On March 12, she was told to work from home. She only took her laptop because she expected to get back into the office in a week or so.
Cada and a few friends banded together to stick out the pandemic. They pledged to be each other’s support systems if anything happened, she said. But, when she heard about the ships, she got uncomfortable. On March 28, the group of friends all flew home to their respective parts of the county.
When she got back home to Excelsior, she had to quarantine for 14 days in her childhood bedroom. Her mom, outfitted in a mask and gloves, would deliver all her meals to her. She could text her mom if she needed anything, but her mom also put a bell in her room for good measure. Cada wasn’t allowed outside her room except to use her bathroom or go on socially distanced walks.

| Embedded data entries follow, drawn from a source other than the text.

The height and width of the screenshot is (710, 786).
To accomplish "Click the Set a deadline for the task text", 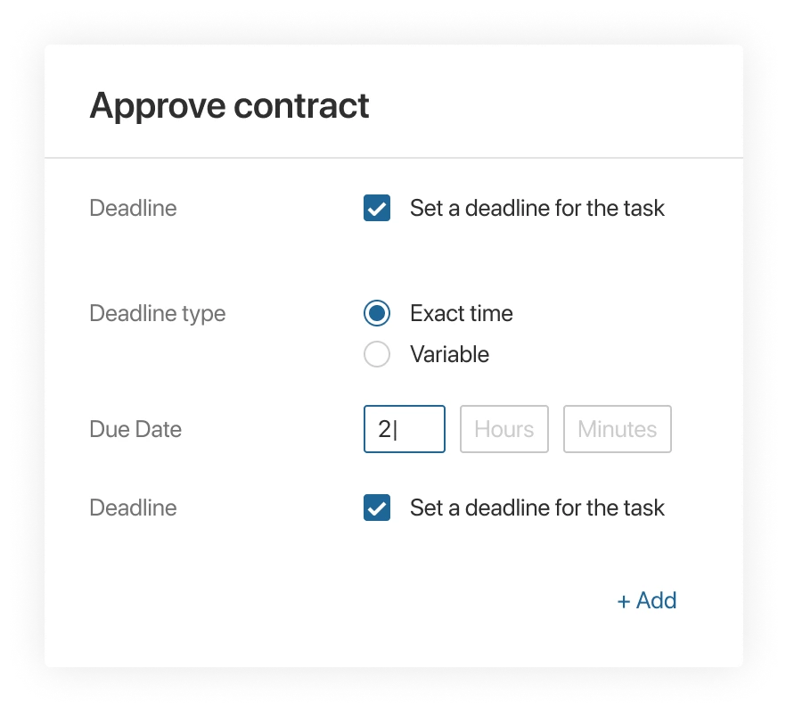I will [536, 208].
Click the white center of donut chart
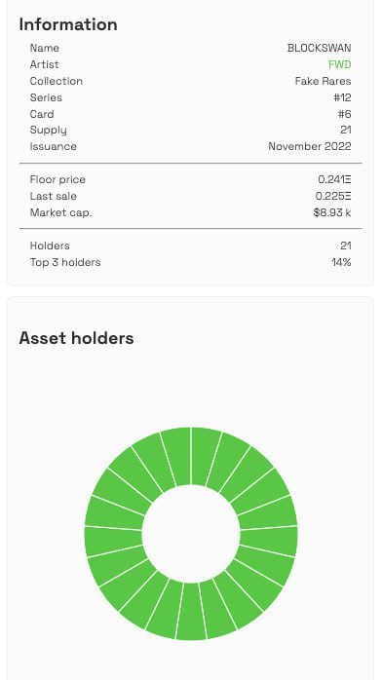 [x=191, y=534]
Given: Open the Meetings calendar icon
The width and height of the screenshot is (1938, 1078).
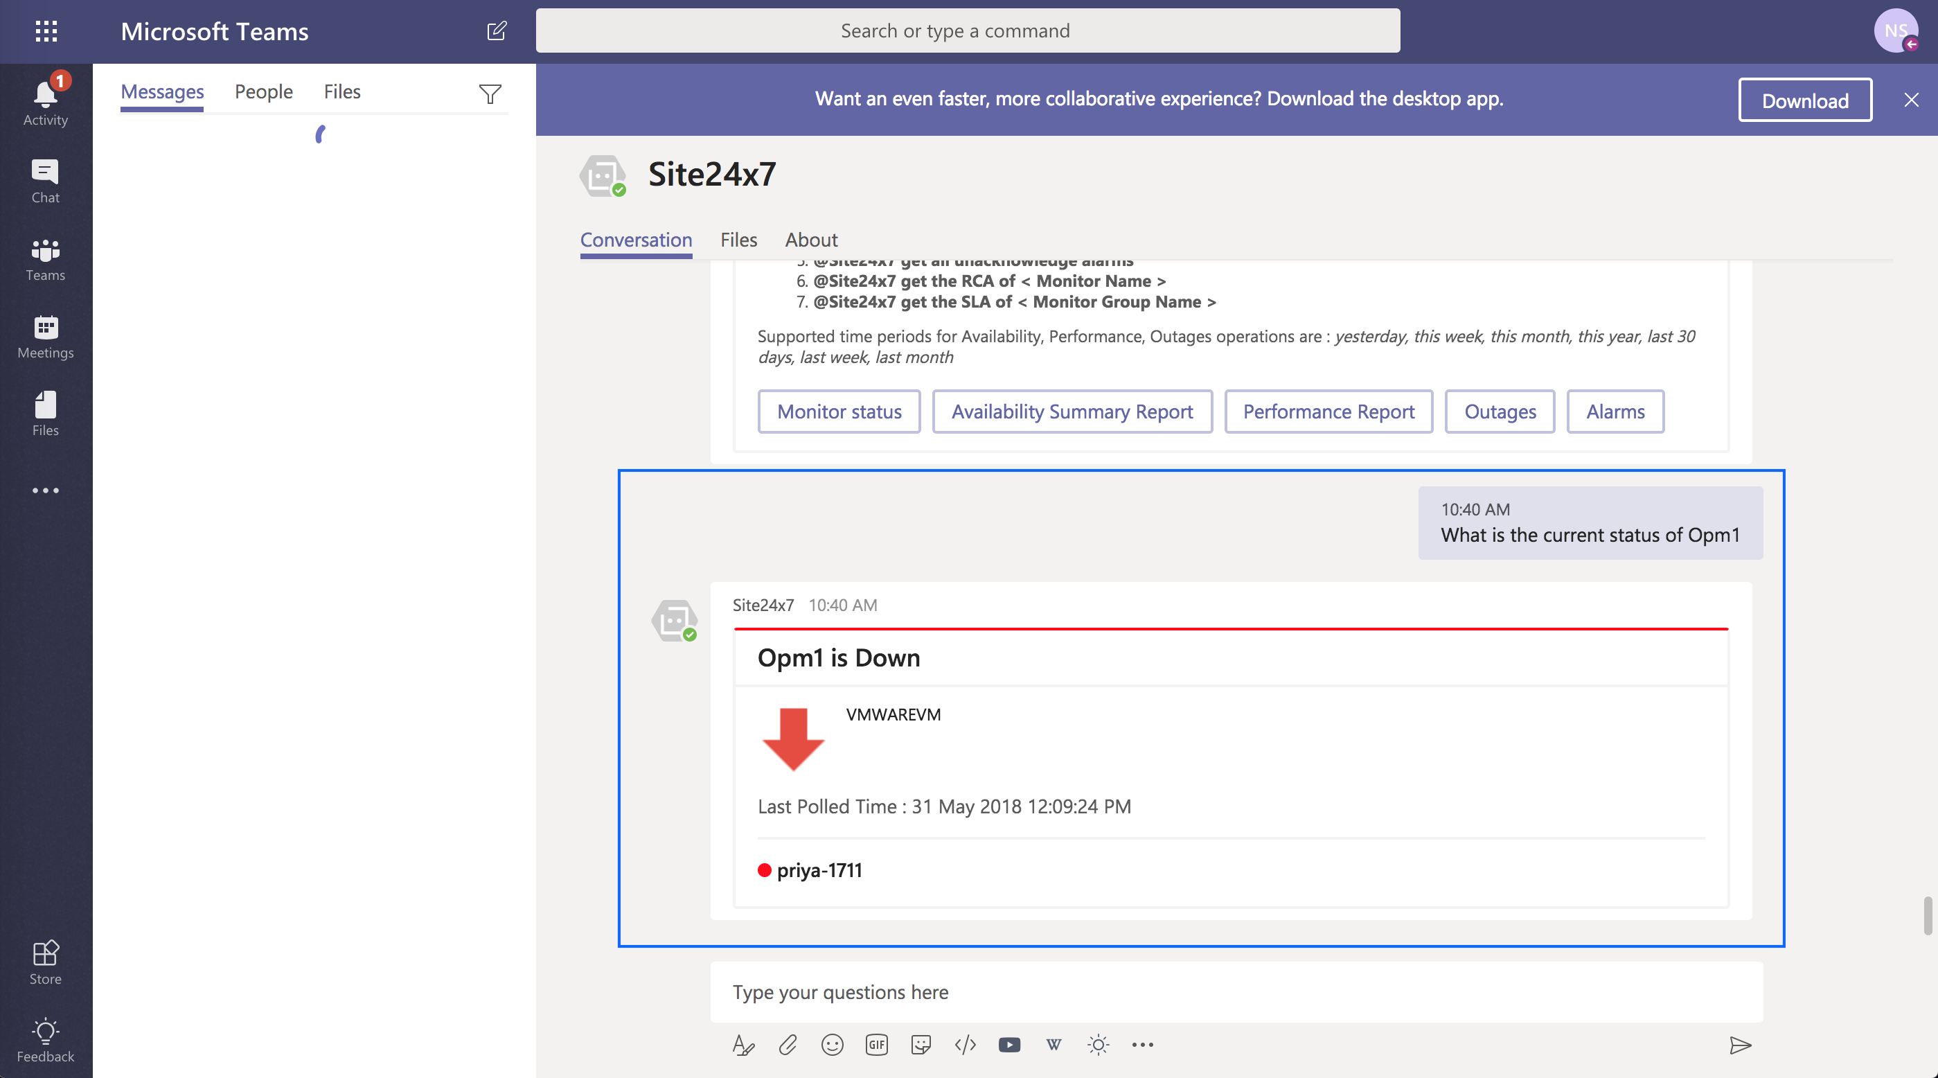Looking at the screenshot, I should pos(45,336).
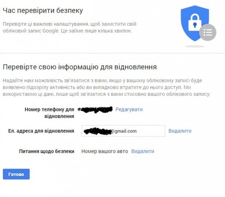The height and width of the screenshot is (197, 225).
Task: Click the heading Перевірте свою інформацію для відновлення
Action: pyautogui.click(x=79, y=67)
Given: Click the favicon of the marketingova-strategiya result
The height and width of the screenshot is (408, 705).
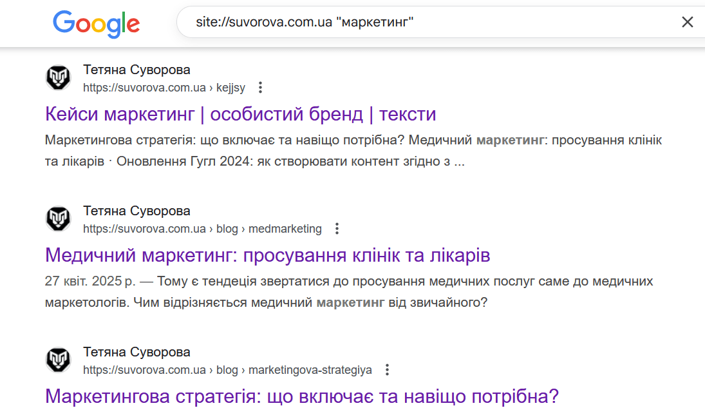Looking at the screenshot, I should (x=58, y=360).
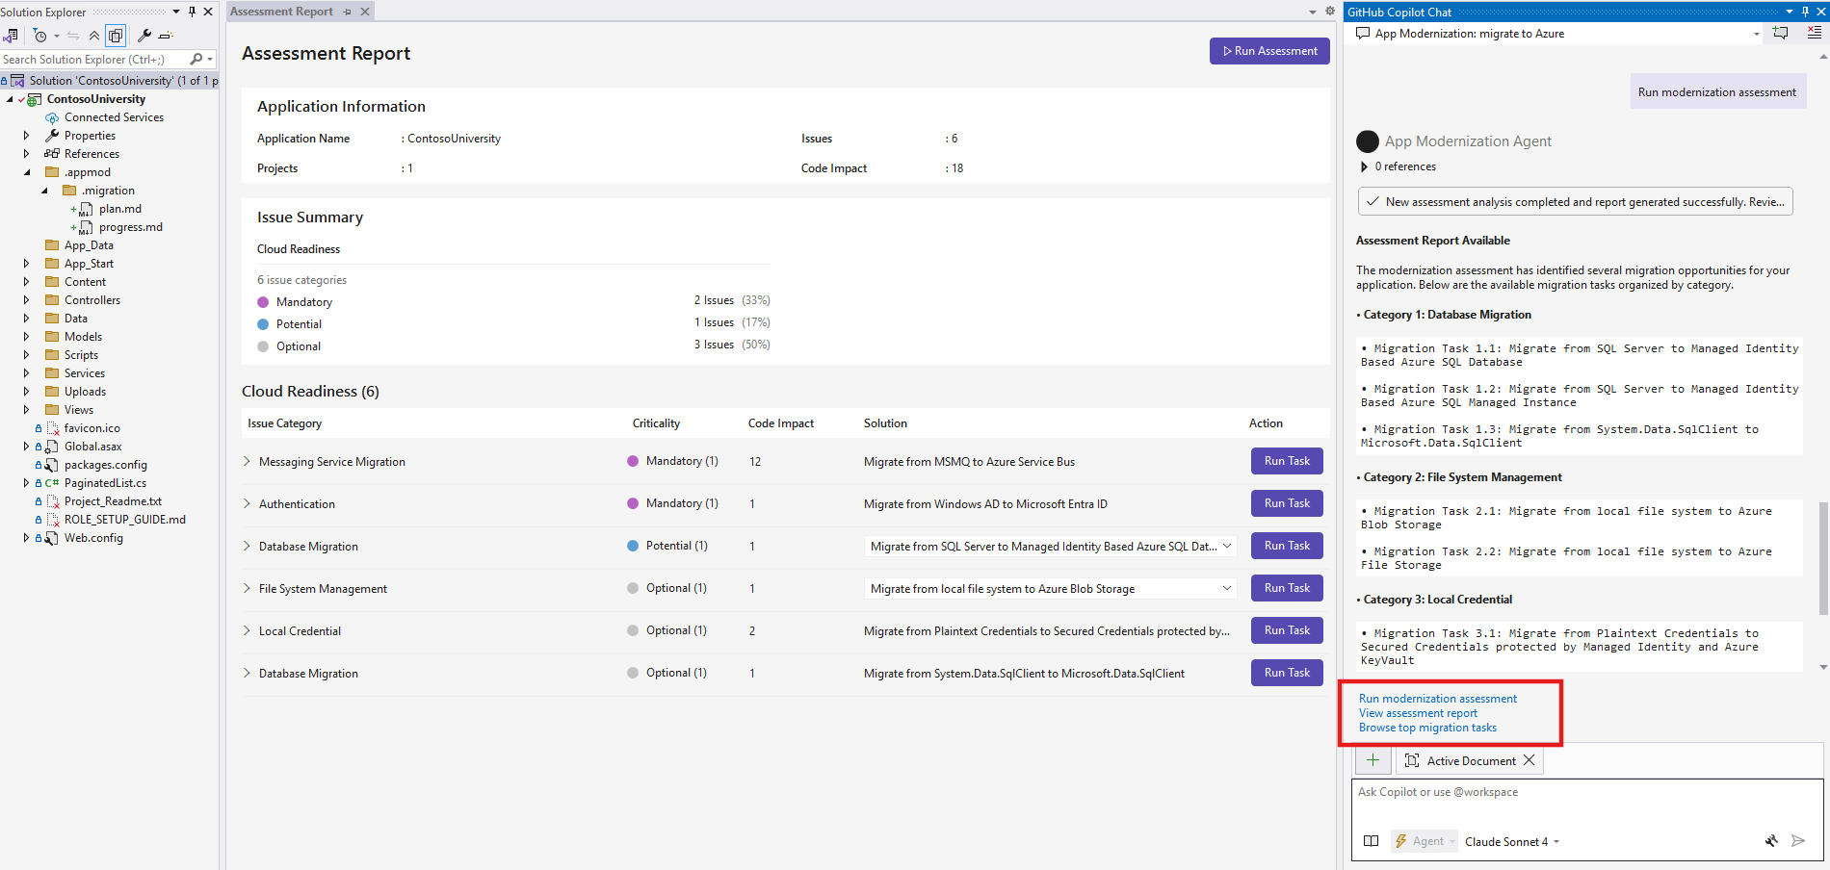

Easter in the Cada household was a special celebration this year. It marked the day she could emerge from quarantine.
Cada worked remotely during her stay. When she wasn’t working, she was bored at times because everything was closed. It helped that closure was almost universal. When she looked up friends in New York, it wasn’t like they were going out and she was missing out, she said.
It was a blessing to be back in Excelsior, she said. She appreciated the calm serenity of the water, being able to take a bike ride and, of course, drive through Adele’s for frozen custard. It was great to see the scenery and wildlife, and birds that aren’t pigeons, she added.
Cada had never spent this much time with her parents. As a kid, she was in school most of the time. It was a good experience spending time with them and getting to know them on a deeper level as an adult, said. She was home for more than 70 days.
One of the things Cada and her mom bonded over was cooking dinner. Cada would post her mom giving a synopsis of the meal on social media. It all started when she was in quarantine and had nothing else to do, she said.
The posts continued to be their nightly routine. She’d post what her family was having for dinner along with tips and tricks of cooking for a family. Her mom was quite a hit, she said with a laugh, adding people weren’t happy when she went back to New York and there were no more cooking posts.
Being back in New York has been weird, Cada said. The city feels different than it was a few months ago. Businesses are still boarded up, also because of the protests. She lives near restaurants and bars, which have opened windows for street service. People in her area go out and buy $15 cocktails in plastic cups for happy hour.
Being around a lot more people has been both fun and nerve-wracking, she said. She constantly reminds herself that there is still a pandemic. People need to be wearing masks, socially distancing and taking it seriously. She misses having the space in Excelsior to walk around without being too close to strangers, she said.